Жуков. Маршал на белом коне - страница 73

стр.

Японцы зарились на жирный кусок: руды, железо, уголь, скот, пастбища, лес, железная дорога, территория, равная Германии, Англии и Франции вместе взятых.

Однако наступать большими силами японцы не решались. Конфликт сразу бы перерос в большую войну. Большая война уже вот-вот должна была вспыхнуть на Западе. Стоило немного подождать. Но до этого основательно укрепиться на своих передовых плацдармах, чтобы быть готовыми к нападению.

Поле битвы выбирали японцы. И выбрали его весьма удачно, выгодно расположив свои войска.

Что же представлял собой этот ландшафт, ставший после летне-осенних боёв 1939 года историческим?

Холмистая открытая местность пустыни Номонган. Пески с редкой растительностью. Балки, долины, сопки. И всю эту местность разрезала река Халхин-Гол. Ширина её 100–130 метров, глубина — до трёх метров. Берега крутые, местами заболоченные, а потому труднопроходимые для боевой техники. С востока тянется гряда сопок. Они возвышаются над местностью, главенствуют над окрестными холмами. В реку Халхин-Гол среди балок и песчаных котлованов впадает речка Хайластын-Гол. Именно она, эта небольшая речушка, разделит на две части район предстоящих боевых действий. Для советских войск и союзнических монгольских эта речка была помехой: она рассекала фланги, препятствовала взаимодействию частей правого и левого крыла.

Выбирая место для атаки, японцы рассчитывали на то, что в случае неудачи можно будет легко отступить, «не теряя лица», то есть вывести свои войска из-под удара.
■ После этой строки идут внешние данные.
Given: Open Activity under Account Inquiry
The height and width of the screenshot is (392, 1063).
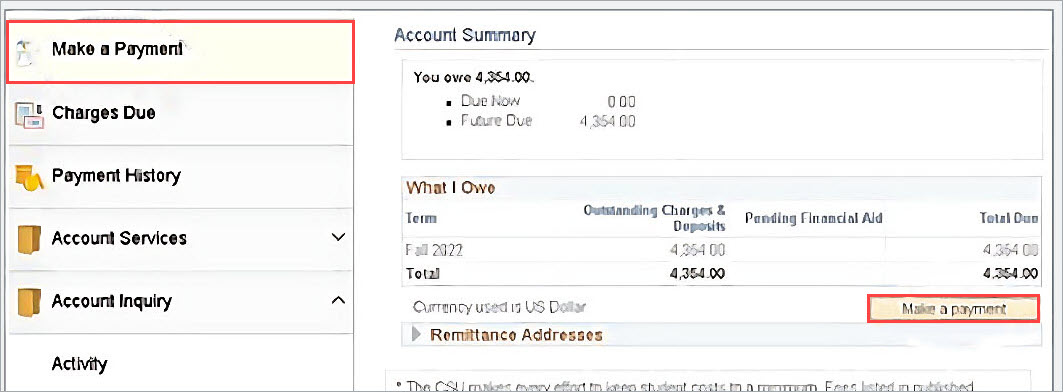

Как отмечают историки, «с формальной точки зрения подобный инцидент выглядел бы как столкновение Монгольской Народной Республики и Маньчжоу-Го (марионеточного государственного образования, созданного японцами после оккупации Маньчжурии). Фактически же за их спинами стояли Советский Союз и Япония. В январе 1936 года правительство Монголии обратилось к СССР с просьбой о военной помощи, а 12 марта 1936 года в Улан-Баторе был подписан протокол, в соответствии с которым в Монголии были размещены советские войска — 57-й особый стрелковый корпус».

Кстати, этот корпус формировал из войск группы усиления Монгольской народной армии и частей, дислоцированных в Забайкалье, комдив Иван Степанович Конев. Он был отозван из Белорусского военного округа в августе 1937 года и направлен в Читу. Конев за период с конца августа по начало сентября привёл корпус в Улан-Батор. Это был беспримерный марш-бросок крупного войскового соединения из Кяхты вглубь Монголии. 30 тысяч войск, 280 бронемашин, 265 танков, 107 самолётов различных типов. Части Квантунской армии в то время ничем подобным не располагали. Когда мотомехчасти 57-го особого корпуса закончили сосредоточение в районе города Саин-Шанда, в 400 километрах к югу от Улан-Батора, разведка доложила, что подразделения Квантунской армии не двинулись с места. Все важнейшие коммуникации и перевалы были уже в руках коневцев. Конев за этот марш-манёвр получил звание комкора и орден Красного Знамени.

И вот наступало время Жукова. Что чувствовал наш герой накануне сражения, когда готовил войска к первому своему делу? Понимал ли он, осматривая в бинокль песчаные холмы и вереницу японских окопов на склоне Баин-Цагана, что перед ним лежит его Тулон?

Из рассказа Жукова Симонову: «Первоначальное приказание было такое: „Разобраться в обстановке, доложить о принятых мерах, доложить свои предложения“.

Я приехал, в обстановке разобрался, доложил о принятых мерах и о моих предложениях. Получил в один день одну за другой две шифровки: первая — что с выводами и предложениями согласны. И вторая: что назначаюсь вместо Фекленко командующим стоящего в Монголии особого корпуса».

Прибыв в расположение 57-го корпуса, Жуков застал штаб и войска в полурасхлябанном состоянии.

Из «Воспоминаний и размышлений»: «К утру 5 июня[53] мы прибыли в Тамцак-Булак, в штаб 57-го особого корпуса, где и встретились с командиром корпуса Н. В. Фекленко, полковым комиссаром М. С. Никишевым[54] — комиссаром корпуса, комбригом А. М. Кущевым — начальником штаба и другими.

Докладывая обстановку, А. М. Кущев сразу же оговорился, что она ещё недостаточно изучена.